» **The task**: Output the data that follows, keeping every line identical.

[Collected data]

▬▬▬▬▬▬▬▬▬▬

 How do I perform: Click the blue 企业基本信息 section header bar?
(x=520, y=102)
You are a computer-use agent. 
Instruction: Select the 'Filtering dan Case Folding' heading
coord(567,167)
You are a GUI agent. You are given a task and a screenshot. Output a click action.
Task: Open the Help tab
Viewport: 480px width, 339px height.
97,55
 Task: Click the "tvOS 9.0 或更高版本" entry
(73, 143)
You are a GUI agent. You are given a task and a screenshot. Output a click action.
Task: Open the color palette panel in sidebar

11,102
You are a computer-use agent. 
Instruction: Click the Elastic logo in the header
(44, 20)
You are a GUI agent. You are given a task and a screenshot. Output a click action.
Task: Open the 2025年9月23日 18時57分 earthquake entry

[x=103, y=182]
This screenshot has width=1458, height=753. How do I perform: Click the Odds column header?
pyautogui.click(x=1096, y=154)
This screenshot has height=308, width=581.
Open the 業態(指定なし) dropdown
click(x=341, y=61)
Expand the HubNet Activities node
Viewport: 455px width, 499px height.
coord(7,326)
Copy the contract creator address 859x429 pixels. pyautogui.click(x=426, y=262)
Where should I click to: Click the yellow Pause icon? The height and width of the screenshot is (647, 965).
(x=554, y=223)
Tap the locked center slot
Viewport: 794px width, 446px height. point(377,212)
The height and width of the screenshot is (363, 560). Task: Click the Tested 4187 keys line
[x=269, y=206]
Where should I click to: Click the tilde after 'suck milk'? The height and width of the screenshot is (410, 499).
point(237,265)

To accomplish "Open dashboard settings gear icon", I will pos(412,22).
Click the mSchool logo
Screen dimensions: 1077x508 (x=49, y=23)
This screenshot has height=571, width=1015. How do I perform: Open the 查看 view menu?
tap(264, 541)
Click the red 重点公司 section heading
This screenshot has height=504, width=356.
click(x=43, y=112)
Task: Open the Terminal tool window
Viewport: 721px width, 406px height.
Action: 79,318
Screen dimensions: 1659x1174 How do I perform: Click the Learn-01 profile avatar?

▬▬▬▬▬▬▬▬▬▬

» **Your solution**:
 How do I perform: Click the blue 企业基本信息 section header bar?
(x=520, y=102)
You are a computer-use agent. 
Instruction: Select the 'Filtering dan Case Folding' heading
coord(567,167)
You are a GUI agent. You are given a task and a screenshot. Output a click action.
Task: Open the Help tab
Viewport: 480px width, 339px height.
97,55
 Task: Click the "tvOS 9.0 或更高版本" entry
(73, 143)
You are a GUI agent. You are given a task and a screenshot. Output a click action.
Task: Open the color palette panel in sidebar

11,102
You are a computer-use agent. 
Instruction: Click the Elastic logo in the header
(44, 20)
You are a GUI agent. You are given a task and a screenshot. Output a click action.
Task: Open the 2025年9月23日 18時57分 earthquake entry

[x=103, y=182]
This screenshot has width=1458, height=753. How do I perform: Click the Odds column header?
pyautogui.click(x=1096, y=154)
This screenshot has height=308, width=581.
Open the 業態(指定なし) dropdown
click(x=341, y=61)
Expand the HubNet Activities node
Viewport: 455px width, 499px height.
coord(7,326)
Copy the contract creator address 859x429 pixels. pyautogui.click(x=426, y=262)
Where should I click to: Click the yellow Pause icon? The height and width of the screenshot is (647, 965).
(x=554, y=223)
Tap the locked center slot
Viewport: 794px width, 446px height. point(377,212)
The height and width of the screenshot is (363, 560). Task: Click the Tested 4187 keys line
[x=269, y=206]
Where should I click to: Click the tilde after 'suck milk'? The height and width of the screenshot is (410, 499).
point(237,265)

To accomplish "Open dashboard settings gear icon", I will pos(412,22).
Click the mSchool logo
Screen dimensions: 1077x508 (x=49, y=23)
This screenshot has height=571, width=1015. How do I perform: Open the 查看 view menu?
tap(264, 541)
Click the red 重点公司 section heading
This screenshot has height=504, width=356.
click(x=43, y=112)
Task: Open the Terminal tool window
Viewport: 721px width, 406px height.
Action: 79,318
Screen dimensions: 1659x1174 How do I perform: Click the Learn-01 profile avatar?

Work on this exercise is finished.